その親切心が仇とはり現代になって「えーっ!」という事態が発生していることをご存じでしょうか?
今、あらためて問題となっている「椿井文書」について検証してみましょう。

目次

事の発端

江戸時代には、あちこちに寺や神社がありました。ちなみに「寺」とは仏教、神社は神道という違う宗教の施設です。
江戸時代には「寺請制度」というものがあり、全ての日本国民はどこかの寺の檀家になることを強制されました。つまり江戸幕府は一般庶民の戸籍管理、身分証明を寺に委ねていたのです。特に人口が急増する江戸では寺が足りず、分家という形で寺を必要に応じ増やしていったのです。

しかし宗教と政治を統一化させることで一般庶民を統制しようと考えた明治新政府は慶応4年3月13日に太政官布達で「祭政一致の一端として神祇官を再興する」と発表しました。神祇官とは簡単に言えば宗教に関する管理を行う最高国家機関のことです。要約すると明治天皇を最高位と位置づけた明治政府は神道を中心にし、多すぎる寺を減らそうと考えたのです。

大慌ての寺

この太政官布告は各地の寺に衝撃を与えました。昔から「坊主丸儲け」と言います。寺というのは檀家からの寄付や冠婚葬祭を行う事で生計をたてています。全く、原価がかからず一定の需要が必ずあり、少なからず尊敬もされるステータスの高い職業。そんな美味しい職業が寺でした。しかし明治新政府は寺を潰しにかかり、実際に「特にこれといった由緒の無い」寺は次々と廃止されていったのです。これをひっくり返して考えれば「何等かの由緒ある寺」は生き残りが可能だったのです。しかし、それは寺側が自分達で証明しなければなりませんでした。

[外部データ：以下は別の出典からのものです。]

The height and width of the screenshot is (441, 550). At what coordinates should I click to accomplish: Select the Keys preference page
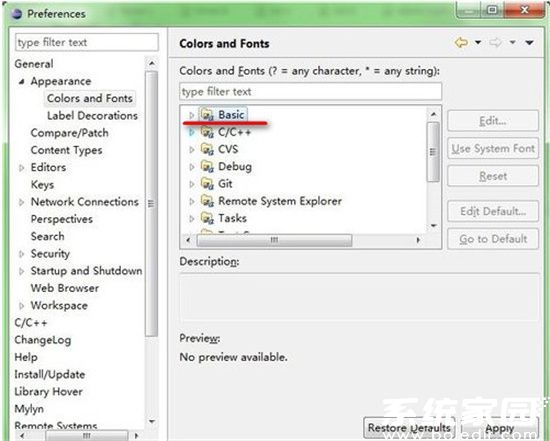[x=42, y=185]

この時代、そういった証明の材料になるのは「その寺に伝わる古文書の類い」です。「うちの寺にはこのような文書が伝わっており由緒正しい寺である」と認められれば存続が許されたのです。しかし大部分の寺社には、そんなものは存在しませんでした。なぜなら寺社は江戸時代に増え続ける人口のために作られたものが多く「由緒」など有る訳がなかったのです。

椿井政隆の登場

そんな困った寺の間で「椿井さんにお願いすれば何とかしてくれるらしい」という噂が飛び交い始めました。椿井政隆は国学者でしたので歴史に詳しく、かつ絵心もあり古文書にも一定の教養がありました。そして椿井政隆は、そういった「困った寺」のために「由緒正しい寺である」ことを証明してくれる古文書を作ってくれたのです。

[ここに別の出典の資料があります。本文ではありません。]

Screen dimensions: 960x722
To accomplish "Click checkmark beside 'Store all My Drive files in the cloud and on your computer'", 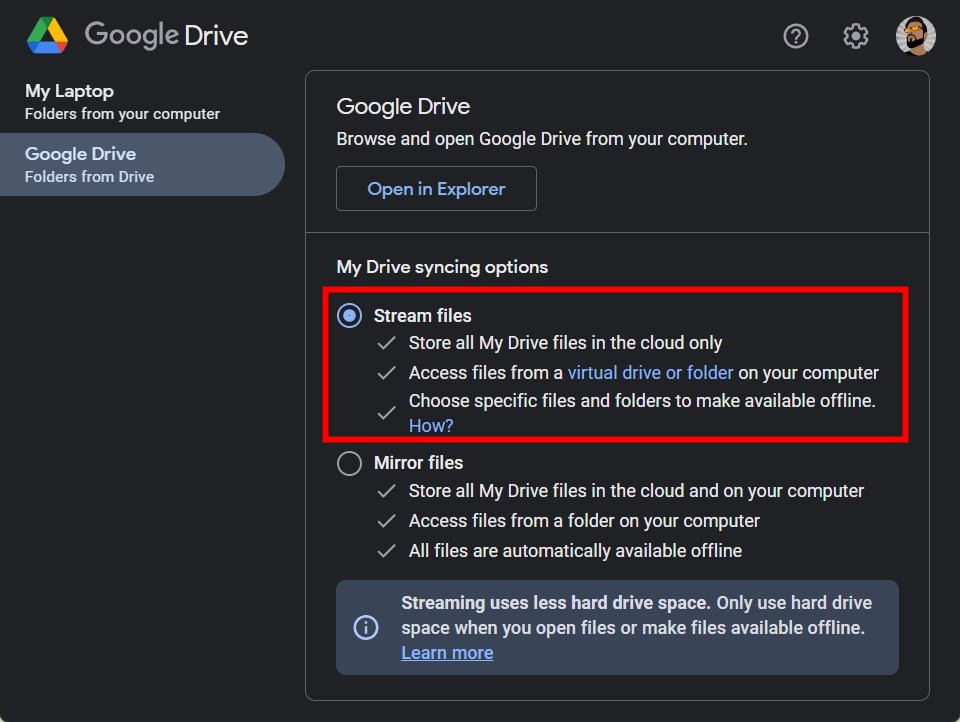I will click(x=385, y=491).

それさえあれば生き残りが可能です。椿井政隆はそれが「古い文書」であるように見せるために墨でうまく汚れを付けたり、すすで燻したりして「古めかしい雰囲気」を出すこともしてくれました。困った寺は椿井政隆に頼んで自分の寺を「由緒正しい寺」であることを証明する古文書を作ってもらい、生き残りに成功したのです。
こうして日本各地の寺に「椿井政隆作」の古文書が残されました。これらを通称「椿井文書」と呼びます。

さて時代が経って

現代は「和装本」という糸で閉じた本ですら珍しいものです。まして長年、存続している寺に残されている古文書となれば経年による汚れも付き、誰もが無条件で「由緒あるものだろう」と信じてしまいます。そして地方の過疎化が進むなか「町おこし」が盛んになってきました。

その中で、いくつかの町は地元の寺に伝わる古文書を元に「この町は、何とか天皇の第何皇子を祀った古い歴史のある由緒正しい町である」という歴史性の高さを「町起こしの材料」としたところもありました。ところが、それを聞いた歴史学者が「え?」と思い調べてみたところ、なんとその原点は「椿井文書」であるところも多々出てきたのです。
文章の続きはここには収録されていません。